LÉVY: É comovente. Os relatos são terríveis. O que eles me contam sobre os métodos de Assad e seu regime vai além do imaginável. Ao mesmo tempo, eu os escuto com um certo sentimento de impotência. O que podemos fazer quando sabemos que há, no Conselho de Segurança, dois países, Rússia e China, que, com um cinismo desconcertante, estão decididos a tudo para o banho de sangue continuar. Poderia ser mais simples. Homs é Benghazi.
Aquilo que a comunidade internacional, liderada pela França, fez na Líbia, ela poderia fazer amanhã em Homs. Mas, indo contra o que nos contam, decidimos não agir e procuramos desculpas para nossa inação vergonhosa.
Ano passado, o senhor procurou o governo francês para pedir uma ação militar na Líbia. Pretende fazer o mesmo em relação à Síria?
LÉVY: Claro, até já fiz, mas milagres demoram a se repetir. Houve, ano passado, uma conjuntura milagrosa, pela qual eu, independentemente de nossas discordâncias e da minha opção política, sou grato ao presidente Sarkozy. Se isso vai se repetir com a Síria? Seria preciso. Eu gostaria. Mas, até agora, não consegui.
Muitas críticas foram feitas à ONU e ao plano de paz de Kofi Annan. Em 1994, Annan foi também criticado por seu papel no genocídio de Ruanda, chegando a admitir que poderia ter feito mais pelo país africano.
Quase 20 anos depois, o senhor acha que ele vai conseguir sucesso na Síria?
LÉVY: Há dois pontos negros que pairam sobre a comunidade internacional: a Bósnia e Ruanda. Além disso, há uma série de líderes (como Sarkozy, Hillary Clinton e David Cameron) que vivem assombrados por essas lembranças, com uma certa obsessão de nunca mais ver algo parecido se repetir na História.
Esses são os chefes de Estado que apoiaram a intervenção na Líbia. E são eles que hoje defendem uma ação militar na Síria. Annan faz parte desse grupo. Ele também pertence a esse clube informal de pessoas, cuja impotência diante do genocídio ruandês é coberta por vergonha e obsessão. Isto é um bom sinal.
Em sua opinião, onde a comunidade internacional tem errado?

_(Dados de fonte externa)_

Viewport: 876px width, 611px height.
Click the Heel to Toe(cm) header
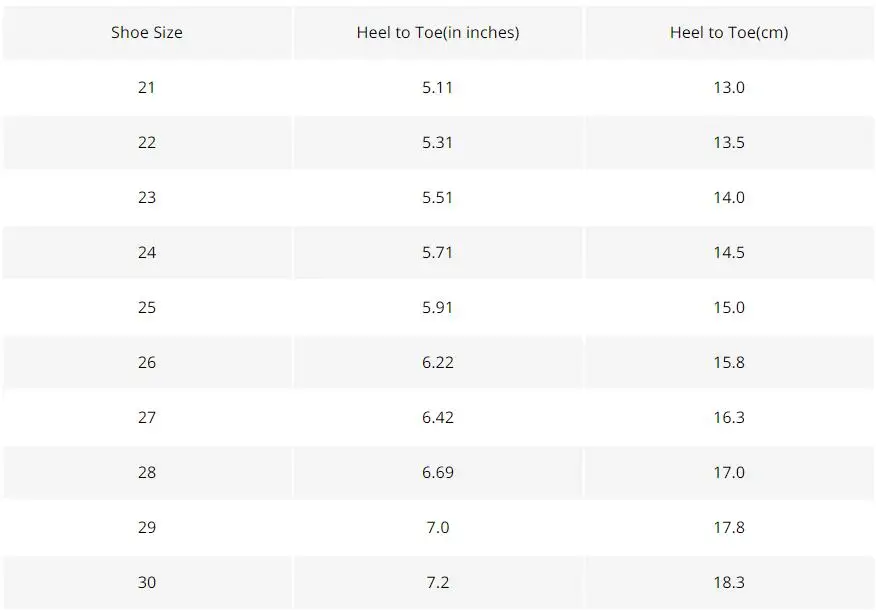click(729, 32)
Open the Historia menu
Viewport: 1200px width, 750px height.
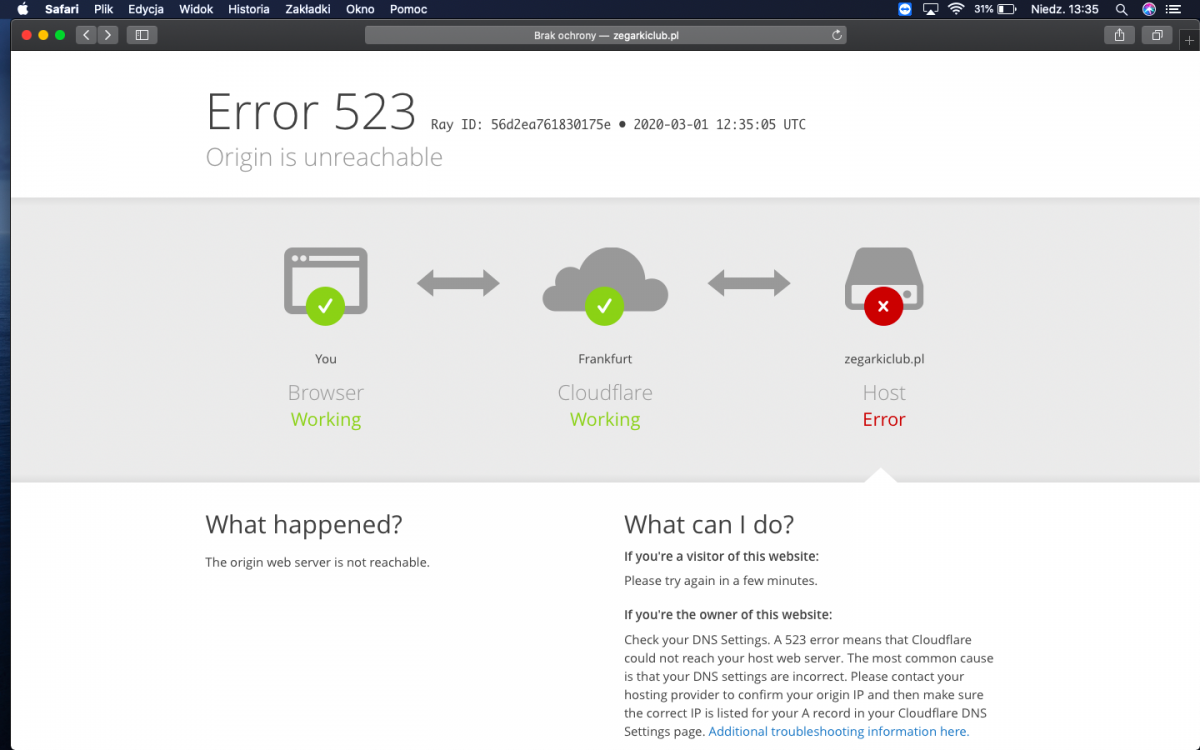click(x=248, y=9)
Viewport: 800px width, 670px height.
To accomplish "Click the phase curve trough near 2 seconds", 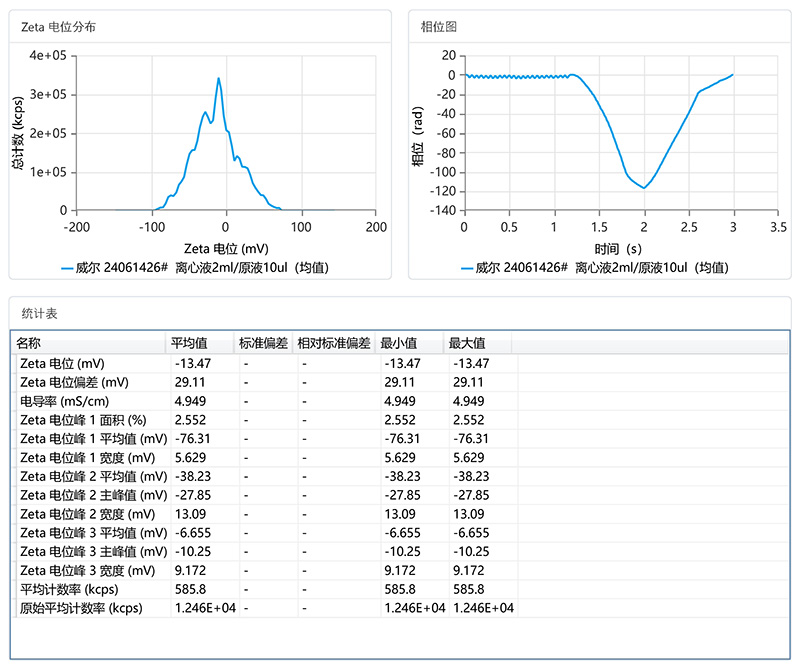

LÉVY: China e Rússia sempre conduziram mal seu poder de veto no Conselho de Segurança. O Brasil também adere a uma posição bizarra, comportando- se como um obstáculo à intervenção. Por que isso? Não consigo entender, até por admirar a presidente brasileira. Talvez seja a ideia de que não se deve interferir nos assuntos domésticos de um Estado que já foi colonizado. Ou a percepção de que o Ocidente deveria se manter longe de qualquer intervenção nessas regiões do mundo.
Ou ainda aquele velho disco arranhado de anti-imperialismo. Mas o resultado está aí. Um país grande como o Brasil, que serve de modelo para seus vizinhos, mas que age contra os civis sírios assassinados junto com a complacência de Pequim e Moscou. É chocante.